## 本文抜粋
>>

私にとって日経「私の履歴書」は人生の教科書です

営業体制の在り方

武田は「創業家の厄介な三男坊として社内でも鼻つまみ者であった」と述懐するが、思いもかけない人生の転機から社長となり、古い体質の老舗企業を世界企業に大成長させた。

昭和15年(1940)、兵庫県生まれの武田は、同37年(1962)甲南大学を卒業し、武田薬品に入社する。同39年(1964)フランス、イギリスに留学するが、同48年(1973)食品事業部に配属となる。
昭和53年(1980)、父親の6代目・武田長兵衛が後継者として最も期待していた長兄の彰郎が46歳で急逝した。それまで、会社でも傍流の事業部に預けられ、部屋住みのように扱われてきた武田に、長兄の死から13年後の平成5年(1993)、社長のお鉢が回ってきた。
医薬事業本部の本流ではなく、研究所や食品事業部、海外事業部など傍流ばかり経験していたため、彼には老舗会社のダメなところが手に取るようにわかっていた。
創業200年にもなる老舗企業は、いつしかぬるま湯の中での仲よしクラブや、部門エゴにうつつを抜かし、上司に追従する社員しか出世しない体質になっていたのである。万事ドンブリ勘定で、責任の所在などあってないようなものだった。
そのため彼は、日本の製薬企業で「トップだ」と威張っていても、世界を見渡せばけし粒みたいなものだ、という辛らつな認識をもっていた。
そこで、医薬事業部長になってすぐ全国の支店を回り、ぬるま湯的体質やドンブリ勘定感覚を指摘し、改革していく。
そのとき彼は、営業体制について次のことを痛感し、「営業体制の基本は営業と研究開発の一体化」という組織づくりを実行していく。
「支店長に『ここの利益は』と尋ねると『売り上げはつかんでいますが、利益についてはざっとこんなものだろうという数字しかありません』と平然としている。金銭感覚のないことおびただしい。

<<

## 元の記録
>>

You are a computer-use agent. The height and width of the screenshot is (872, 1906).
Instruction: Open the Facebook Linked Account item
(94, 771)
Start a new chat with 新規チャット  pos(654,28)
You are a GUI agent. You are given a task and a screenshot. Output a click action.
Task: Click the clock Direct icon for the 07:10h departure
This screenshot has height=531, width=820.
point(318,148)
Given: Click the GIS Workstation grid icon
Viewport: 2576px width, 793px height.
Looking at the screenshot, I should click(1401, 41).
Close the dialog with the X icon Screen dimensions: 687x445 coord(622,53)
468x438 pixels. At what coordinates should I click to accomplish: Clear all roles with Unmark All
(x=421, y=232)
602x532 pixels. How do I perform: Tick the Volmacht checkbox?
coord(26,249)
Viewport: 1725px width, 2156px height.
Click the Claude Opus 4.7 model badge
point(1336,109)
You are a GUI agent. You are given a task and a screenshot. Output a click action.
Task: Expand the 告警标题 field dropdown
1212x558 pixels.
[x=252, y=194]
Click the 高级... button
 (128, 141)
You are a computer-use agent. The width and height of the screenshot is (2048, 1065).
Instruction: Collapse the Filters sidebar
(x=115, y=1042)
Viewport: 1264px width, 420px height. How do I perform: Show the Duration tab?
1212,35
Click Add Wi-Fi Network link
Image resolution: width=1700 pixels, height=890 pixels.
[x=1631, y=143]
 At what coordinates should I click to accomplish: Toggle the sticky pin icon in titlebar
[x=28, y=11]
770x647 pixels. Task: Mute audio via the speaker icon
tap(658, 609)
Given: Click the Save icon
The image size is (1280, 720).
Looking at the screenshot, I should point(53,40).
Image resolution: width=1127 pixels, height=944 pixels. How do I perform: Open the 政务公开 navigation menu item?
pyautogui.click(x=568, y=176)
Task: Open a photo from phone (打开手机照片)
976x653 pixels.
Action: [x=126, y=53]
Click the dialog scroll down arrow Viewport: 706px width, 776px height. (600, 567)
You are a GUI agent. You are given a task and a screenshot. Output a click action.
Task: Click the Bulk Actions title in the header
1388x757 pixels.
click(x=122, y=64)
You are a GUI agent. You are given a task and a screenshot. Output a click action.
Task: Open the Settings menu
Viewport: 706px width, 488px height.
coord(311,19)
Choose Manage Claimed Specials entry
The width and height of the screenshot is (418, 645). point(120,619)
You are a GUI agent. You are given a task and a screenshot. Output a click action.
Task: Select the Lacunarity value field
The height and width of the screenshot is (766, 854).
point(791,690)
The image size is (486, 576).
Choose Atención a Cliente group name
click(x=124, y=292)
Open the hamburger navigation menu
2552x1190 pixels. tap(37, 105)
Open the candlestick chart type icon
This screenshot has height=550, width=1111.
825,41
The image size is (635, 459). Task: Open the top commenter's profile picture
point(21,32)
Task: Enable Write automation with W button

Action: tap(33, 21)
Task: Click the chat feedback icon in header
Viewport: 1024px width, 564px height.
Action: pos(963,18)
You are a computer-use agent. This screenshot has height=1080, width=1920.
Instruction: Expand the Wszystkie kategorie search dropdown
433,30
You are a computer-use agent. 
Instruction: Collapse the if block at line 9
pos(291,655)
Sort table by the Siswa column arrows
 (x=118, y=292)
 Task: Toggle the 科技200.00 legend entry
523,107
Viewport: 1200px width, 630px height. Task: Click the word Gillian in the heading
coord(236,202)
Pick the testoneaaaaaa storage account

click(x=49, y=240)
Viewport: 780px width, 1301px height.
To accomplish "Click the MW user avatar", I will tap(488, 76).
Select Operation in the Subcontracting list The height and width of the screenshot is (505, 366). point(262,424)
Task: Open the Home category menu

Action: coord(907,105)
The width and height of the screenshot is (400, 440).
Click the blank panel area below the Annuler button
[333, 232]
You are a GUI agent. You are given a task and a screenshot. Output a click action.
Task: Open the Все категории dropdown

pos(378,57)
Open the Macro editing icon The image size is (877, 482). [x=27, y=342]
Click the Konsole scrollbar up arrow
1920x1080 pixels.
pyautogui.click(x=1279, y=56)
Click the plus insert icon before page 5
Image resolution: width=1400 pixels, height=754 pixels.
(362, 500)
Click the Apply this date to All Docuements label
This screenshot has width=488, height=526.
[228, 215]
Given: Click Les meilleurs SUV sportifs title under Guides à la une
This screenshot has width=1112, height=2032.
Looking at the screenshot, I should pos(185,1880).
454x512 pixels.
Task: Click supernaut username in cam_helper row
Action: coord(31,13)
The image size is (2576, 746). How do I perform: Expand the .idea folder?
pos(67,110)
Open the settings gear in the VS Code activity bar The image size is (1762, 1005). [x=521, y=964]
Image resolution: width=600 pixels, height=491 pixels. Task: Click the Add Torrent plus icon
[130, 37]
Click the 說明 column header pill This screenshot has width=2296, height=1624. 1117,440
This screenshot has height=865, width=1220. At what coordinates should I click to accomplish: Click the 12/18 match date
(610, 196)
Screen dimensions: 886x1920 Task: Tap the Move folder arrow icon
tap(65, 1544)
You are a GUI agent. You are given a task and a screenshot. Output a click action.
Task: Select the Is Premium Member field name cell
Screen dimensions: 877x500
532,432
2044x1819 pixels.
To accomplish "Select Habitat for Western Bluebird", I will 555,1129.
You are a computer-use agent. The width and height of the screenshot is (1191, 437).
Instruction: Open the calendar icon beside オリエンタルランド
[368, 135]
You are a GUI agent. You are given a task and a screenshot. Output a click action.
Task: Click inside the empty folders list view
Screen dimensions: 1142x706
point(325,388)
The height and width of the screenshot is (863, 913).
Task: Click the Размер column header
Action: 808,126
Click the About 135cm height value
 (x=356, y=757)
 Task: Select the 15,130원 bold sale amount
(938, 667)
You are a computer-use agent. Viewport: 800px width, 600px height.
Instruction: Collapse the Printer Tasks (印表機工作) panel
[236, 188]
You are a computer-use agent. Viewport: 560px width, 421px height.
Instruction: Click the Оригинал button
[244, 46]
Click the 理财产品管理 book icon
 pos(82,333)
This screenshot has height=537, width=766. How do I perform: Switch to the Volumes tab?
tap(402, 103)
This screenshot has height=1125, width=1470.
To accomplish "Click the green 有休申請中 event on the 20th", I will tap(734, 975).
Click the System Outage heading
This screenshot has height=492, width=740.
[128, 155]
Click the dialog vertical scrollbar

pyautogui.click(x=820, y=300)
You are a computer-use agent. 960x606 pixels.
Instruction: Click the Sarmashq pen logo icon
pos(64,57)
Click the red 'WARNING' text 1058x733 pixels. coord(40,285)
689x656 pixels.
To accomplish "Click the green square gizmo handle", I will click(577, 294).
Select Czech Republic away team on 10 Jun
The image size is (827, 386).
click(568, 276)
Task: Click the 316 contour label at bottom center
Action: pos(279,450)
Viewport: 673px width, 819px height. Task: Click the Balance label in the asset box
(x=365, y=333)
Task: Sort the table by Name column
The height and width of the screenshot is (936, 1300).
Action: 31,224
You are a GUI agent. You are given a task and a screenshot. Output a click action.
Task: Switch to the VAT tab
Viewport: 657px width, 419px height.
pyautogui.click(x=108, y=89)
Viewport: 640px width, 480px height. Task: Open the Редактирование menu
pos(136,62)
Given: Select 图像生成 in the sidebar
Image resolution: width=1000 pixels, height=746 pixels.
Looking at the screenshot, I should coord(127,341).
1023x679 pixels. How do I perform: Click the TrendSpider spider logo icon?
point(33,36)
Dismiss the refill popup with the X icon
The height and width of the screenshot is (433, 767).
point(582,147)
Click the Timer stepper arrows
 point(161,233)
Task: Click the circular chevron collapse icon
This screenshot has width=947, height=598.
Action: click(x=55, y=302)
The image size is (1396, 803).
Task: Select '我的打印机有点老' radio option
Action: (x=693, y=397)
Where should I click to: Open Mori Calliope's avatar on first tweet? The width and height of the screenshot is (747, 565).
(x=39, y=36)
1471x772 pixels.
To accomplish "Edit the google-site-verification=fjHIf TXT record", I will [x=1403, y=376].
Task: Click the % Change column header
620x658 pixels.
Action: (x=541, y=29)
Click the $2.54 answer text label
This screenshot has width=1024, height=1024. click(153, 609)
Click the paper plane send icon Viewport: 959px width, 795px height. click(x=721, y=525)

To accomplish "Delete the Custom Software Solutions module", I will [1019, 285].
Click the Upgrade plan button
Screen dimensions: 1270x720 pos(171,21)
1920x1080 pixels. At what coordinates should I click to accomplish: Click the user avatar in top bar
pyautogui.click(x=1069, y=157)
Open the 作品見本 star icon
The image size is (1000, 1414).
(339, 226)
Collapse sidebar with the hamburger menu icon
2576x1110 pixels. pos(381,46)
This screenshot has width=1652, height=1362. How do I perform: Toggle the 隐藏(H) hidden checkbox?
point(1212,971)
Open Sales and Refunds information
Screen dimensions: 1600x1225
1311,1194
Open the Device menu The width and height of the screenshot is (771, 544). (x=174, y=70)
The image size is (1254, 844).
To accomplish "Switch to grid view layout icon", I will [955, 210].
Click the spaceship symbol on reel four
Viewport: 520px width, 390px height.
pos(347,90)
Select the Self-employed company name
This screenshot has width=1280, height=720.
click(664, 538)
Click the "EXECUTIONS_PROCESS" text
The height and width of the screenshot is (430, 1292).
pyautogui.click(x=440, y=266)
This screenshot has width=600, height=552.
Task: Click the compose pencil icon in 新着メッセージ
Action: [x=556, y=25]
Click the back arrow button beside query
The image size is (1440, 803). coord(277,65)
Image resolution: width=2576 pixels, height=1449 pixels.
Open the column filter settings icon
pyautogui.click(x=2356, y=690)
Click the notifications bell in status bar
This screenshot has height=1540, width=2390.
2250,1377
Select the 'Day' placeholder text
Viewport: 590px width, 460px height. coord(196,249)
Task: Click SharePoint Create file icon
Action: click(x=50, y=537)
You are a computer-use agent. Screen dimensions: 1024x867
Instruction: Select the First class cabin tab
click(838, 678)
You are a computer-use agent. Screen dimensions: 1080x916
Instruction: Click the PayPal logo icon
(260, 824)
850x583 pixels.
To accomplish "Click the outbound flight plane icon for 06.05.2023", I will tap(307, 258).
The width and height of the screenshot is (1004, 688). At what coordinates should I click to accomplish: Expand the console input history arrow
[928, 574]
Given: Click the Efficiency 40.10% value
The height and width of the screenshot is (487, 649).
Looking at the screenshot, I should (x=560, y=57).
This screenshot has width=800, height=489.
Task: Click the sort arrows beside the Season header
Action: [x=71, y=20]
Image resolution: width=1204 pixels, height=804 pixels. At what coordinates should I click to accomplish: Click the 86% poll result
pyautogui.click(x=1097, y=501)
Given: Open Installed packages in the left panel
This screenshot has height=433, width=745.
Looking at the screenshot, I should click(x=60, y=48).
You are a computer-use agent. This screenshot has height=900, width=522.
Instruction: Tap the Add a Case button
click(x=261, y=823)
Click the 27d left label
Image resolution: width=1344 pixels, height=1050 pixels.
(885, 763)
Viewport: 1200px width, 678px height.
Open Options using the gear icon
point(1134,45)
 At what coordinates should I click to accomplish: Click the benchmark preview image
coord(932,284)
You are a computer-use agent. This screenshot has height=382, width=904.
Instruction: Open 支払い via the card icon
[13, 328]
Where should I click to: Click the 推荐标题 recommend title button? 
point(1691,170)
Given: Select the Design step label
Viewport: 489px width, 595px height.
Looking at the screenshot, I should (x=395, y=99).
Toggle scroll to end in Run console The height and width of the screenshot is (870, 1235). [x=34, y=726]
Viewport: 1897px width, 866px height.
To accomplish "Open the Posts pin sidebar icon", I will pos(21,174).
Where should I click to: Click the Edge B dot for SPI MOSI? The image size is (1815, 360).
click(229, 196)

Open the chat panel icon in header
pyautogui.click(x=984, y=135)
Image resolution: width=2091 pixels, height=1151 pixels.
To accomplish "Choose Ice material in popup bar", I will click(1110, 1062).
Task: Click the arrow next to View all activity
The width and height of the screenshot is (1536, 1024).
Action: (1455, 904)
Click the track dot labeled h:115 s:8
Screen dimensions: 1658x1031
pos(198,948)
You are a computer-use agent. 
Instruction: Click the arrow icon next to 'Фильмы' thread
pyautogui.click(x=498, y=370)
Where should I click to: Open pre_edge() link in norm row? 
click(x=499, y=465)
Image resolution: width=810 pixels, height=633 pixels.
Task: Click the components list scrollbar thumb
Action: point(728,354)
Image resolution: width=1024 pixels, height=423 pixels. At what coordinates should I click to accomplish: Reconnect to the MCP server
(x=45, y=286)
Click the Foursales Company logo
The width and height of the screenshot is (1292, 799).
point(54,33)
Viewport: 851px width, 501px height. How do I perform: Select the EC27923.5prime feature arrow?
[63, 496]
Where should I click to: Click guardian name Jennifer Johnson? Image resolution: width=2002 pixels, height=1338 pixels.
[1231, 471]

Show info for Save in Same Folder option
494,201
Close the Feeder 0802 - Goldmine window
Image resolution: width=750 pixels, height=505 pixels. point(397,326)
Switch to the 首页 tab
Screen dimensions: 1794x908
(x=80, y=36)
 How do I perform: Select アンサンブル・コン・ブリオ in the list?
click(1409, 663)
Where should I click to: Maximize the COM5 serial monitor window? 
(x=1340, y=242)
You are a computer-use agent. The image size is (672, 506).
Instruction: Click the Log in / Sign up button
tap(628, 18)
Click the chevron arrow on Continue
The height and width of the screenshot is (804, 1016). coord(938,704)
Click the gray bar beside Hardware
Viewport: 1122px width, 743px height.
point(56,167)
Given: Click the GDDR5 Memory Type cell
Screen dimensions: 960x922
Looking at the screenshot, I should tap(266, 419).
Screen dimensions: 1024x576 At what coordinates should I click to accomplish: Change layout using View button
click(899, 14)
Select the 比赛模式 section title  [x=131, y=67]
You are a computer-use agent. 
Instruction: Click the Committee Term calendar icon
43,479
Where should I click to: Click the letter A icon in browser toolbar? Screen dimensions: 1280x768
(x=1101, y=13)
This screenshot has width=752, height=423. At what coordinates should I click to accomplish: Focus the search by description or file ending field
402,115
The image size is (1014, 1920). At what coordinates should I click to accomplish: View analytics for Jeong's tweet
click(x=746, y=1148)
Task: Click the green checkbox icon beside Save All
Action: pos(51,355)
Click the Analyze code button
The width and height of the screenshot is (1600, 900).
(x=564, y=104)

<<

## やること
a. 記録の冒頭から始まり、「(x=115, y=1042)」を含む行で終わる範囲を、両端の行も含めてJSONの文字列リストに入れること。一行を一つの文字列とし、空行は除く。
b. 武田についての文章を、途切れたところから書き継いでください。
武田についての文章と記録のあいだに関係はない。

## 回答
a.
[
  "You are a computer-use agent. The height and width of the screenshot is (872, 1906).",
  "Instruction: Open the Facebook Linked Account item",
  "(94, 771)",
  "Start a new chat with 新規チャット  pos(654,28)",
  "You are a GUI agent. You are given a task and a screenshot. Output a click action.",
  "Task: Click the clock Direct icon for the 07:10h departure",
  "This screenshot has height=531, width=820.",
  "point(318,148)",
  "Given: Click the GIS Workstation grid icon",
  "Viewport: 2576px width, 793px height.",
  "Looking at the screenshot, I should click(1401, 41).",
  "Close the dialog with the X icon Screen dimensions: 687x445 coord(622,53)",
  "468x438 pixels. At what coordinates should I click to accomplish: Clear all roles with Unmark All",
  "(x=421, y=232)",
  "602x532 pixels. How do I perform: Tick the Volmacht checkbox?",
  "coord(26,249)",
  "Viewport: 1725px width, 2156px height.",
  "Click the Claude Opus 4.7 model badge",
  "point(1336,109)",
  "You are a GUI agent. You are given a task and a screenshot. Output a click action.",
  "Task: Expand the 告警标题 field dropdown",
  "1212x558 pixels.",
  "[x=252, y=194]",
  "Click the 高级... button",
  " (128, 141)",
  "You are a computer-use agent. The width and height of the screenshot is (2048, 1065).",
  "Instruction: Collapse the Filters sidebar",
  "(x=115, y=1042)"
]

b.
利益が増えたら何が貢献したのか、減ったら何が足を引っ張ったのか、これまたあいまい。すべて惰性で動いている無責任組織に映る。だいたい営業計画は事業部内の一応の高い目標と、会社に提出する安全な計画の二通りあると言うのだからおかしい。
もっと大きな問題があった。医薬品事業にとっての生命線である研究所だ。まるで象牙の塔にいるかのように論文を書くのに忙しく、企業の研究所として最も大事な売れるくすりづくり、『創薬』という意識がないのだ。
質量ともに国内最高水準のスタッフを抱え、しかも潤沢な研究開発費を投じながら目立った新薬が出ない。研究のための研究というわけだ。この非効率な研究体制を他社から〝武田病〟と揶揄されていた。
知れば知るほど危機感が募ってくる。これが大企業病かと思った。この体質、風土を打ち破らないと、グローバルな競争相手ととうてい戦えないと痛感した」                     (「日本経済新聞」2004.11.22)

武田は営業と研究開発の一体化を成功させたのち、全社の機構改革を次々にやってのけ、世界企業へと大成長させた。
平成15年(2003)、会長となるが、21年(2009)に退任し、相談役や顧問にも就かない潔さで見事に引退する。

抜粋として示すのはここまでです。